12 . For my part, I am willing to accept the domestic court ’ s interpretation of domestic law and find that the interference with the applicant ’ s property right was lawful within the meaning of the Convention. Having regard to the length of the period in question (from 17 August 1995 when the law entered into force until 31 December 1995) and the fact that there were no objective circumstances that had prevented the applicant from lodging her request within that time-limit, I do not find it disproportionate to dismiss the applicant ’ s request for failure to comply with the time-limit. Therefore, I voted for a finding of no vio lation of Article 1 of Protocol No. 1.
13 . I would like to add a final remark. I find the consequences of the Court ’ s judgment very unfortunate. In the view of the Court, no time-limit applies for lodging a request to buy a State-owned flat under the Sale to Occupier Act 1991 (paragraph 57 of the judgment).
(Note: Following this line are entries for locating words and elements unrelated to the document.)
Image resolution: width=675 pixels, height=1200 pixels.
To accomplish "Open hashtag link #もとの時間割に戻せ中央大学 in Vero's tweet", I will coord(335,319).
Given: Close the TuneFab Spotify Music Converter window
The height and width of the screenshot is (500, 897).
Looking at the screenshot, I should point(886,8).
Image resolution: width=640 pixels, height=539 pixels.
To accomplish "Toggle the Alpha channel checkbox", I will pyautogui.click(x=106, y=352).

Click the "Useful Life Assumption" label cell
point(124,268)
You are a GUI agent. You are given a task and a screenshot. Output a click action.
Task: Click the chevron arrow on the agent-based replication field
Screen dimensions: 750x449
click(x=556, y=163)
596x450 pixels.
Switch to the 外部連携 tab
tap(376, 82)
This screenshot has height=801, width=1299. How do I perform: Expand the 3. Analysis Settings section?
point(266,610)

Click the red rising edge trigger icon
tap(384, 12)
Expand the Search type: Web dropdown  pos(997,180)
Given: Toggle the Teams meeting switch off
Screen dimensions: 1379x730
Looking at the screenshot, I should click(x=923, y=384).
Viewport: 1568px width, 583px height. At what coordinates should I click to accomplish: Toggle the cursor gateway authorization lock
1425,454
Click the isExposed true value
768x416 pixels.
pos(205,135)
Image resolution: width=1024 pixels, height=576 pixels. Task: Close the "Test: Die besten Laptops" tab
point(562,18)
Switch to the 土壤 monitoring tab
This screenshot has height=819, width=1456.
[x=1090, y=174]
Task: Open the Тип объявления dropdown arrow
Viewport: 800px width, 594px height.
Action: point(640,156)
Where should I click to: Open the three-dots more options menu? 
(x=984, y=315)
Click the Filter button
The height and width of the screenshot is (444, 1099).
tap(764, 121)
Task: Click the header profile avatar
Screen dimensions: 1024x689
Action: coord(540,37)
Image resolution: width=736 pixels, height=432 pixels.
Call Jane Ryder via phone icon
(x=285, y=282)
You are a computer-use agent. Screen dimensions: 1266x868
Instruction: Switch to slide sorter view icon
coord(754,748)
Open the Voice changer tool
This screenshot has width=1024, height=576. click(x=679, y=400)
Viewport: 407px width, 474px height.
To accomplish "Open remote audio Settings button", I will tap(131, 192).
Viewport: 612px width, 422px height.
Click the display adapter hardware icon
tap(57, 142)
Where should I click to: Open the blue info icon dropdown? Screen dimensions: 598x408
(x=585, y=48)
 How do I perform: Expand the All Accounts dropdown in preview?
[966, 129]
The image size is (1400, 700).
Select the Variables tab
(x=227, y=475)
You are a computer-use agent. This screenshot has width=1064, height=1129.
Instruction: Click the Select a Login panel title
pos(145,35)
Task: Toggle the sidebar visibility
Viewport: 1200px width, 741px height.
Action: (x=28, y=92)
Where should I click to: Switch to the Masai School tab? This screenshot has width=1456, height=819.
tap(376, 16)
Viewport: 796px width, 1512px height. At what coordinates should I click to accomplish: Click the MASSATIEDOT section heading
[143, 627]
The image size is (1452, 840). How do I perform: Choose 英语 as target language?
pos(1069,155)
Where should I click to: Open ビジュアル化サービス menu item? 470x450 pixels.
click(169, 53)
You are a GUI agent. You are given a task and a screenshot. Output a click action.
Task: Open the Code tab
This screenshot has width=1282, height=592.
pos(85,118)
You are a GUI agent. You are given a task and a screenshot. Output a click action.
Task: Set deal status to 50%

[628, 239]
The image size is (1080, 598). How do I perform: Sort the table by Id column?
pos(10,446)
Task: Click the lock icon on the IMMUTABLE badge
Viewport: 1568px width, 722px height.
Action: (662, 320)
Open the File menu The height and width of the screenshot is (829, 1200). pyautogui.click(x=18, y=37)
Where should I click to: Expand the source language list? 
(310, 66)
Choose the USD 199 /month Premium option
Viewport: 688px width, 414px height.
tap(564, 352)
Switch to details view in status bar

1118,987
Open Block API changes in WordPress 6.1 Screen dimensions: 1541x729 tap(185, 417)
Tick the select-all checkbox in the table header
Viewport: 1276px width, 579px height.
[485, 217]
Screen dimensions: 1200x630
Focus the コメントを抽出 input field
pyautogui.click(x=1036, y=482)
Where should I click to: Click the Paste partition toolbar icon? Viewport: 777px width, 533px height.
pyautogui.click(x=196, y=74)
In other words, holders of a specially protected tenancy, who for unknown reasons had not submitted a request to purchase their flat before the end of 1995, may now, with reference to the Court ’ s interpretation of domestic legislation, lodge a request to buy their State-owned flat more than 30 years after the adoption of the 1995 Act, thereby allowing individuals to speculate on the development of the market value of real estate to the detriment of the State and tax-payers. The applicant was 79 years old when she, in 2006, decided to request to buy the flat in which she had been living since 1961, and today she is 89 years old. Therefore, the judgment of the Court will, in practice, be first and foremost of benefit to the applicant ’ s heirs.